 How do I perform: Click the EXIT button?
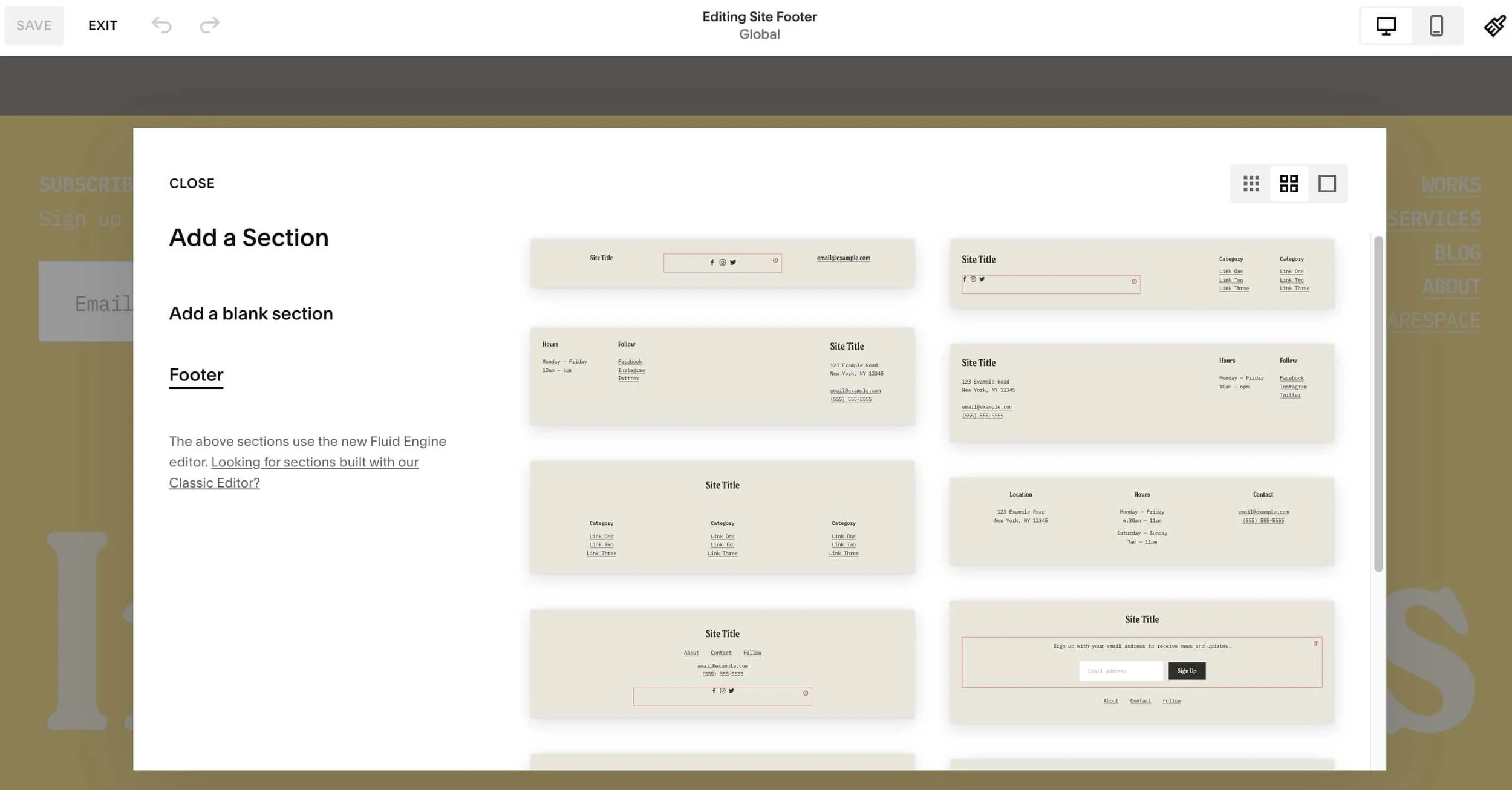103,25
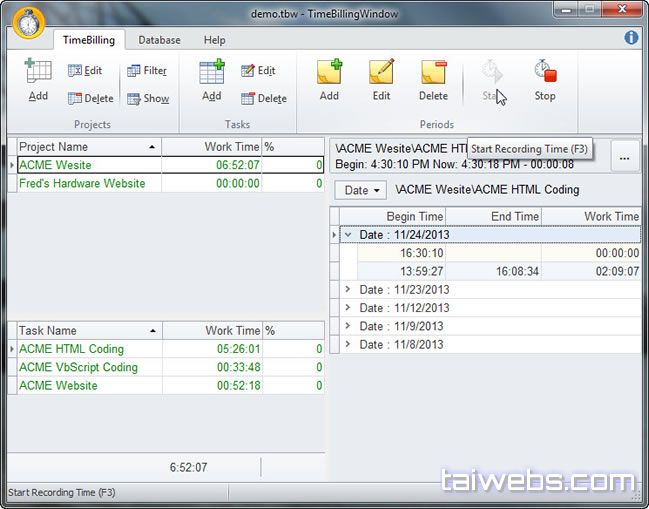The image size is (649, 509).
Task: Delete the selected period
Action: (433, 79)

_BRIEF:_
Show each line of the material above that contains the word "Click", copying every such line in full.

_RESPONSE BELOW:_
 How do I perform: Click the EXIT button?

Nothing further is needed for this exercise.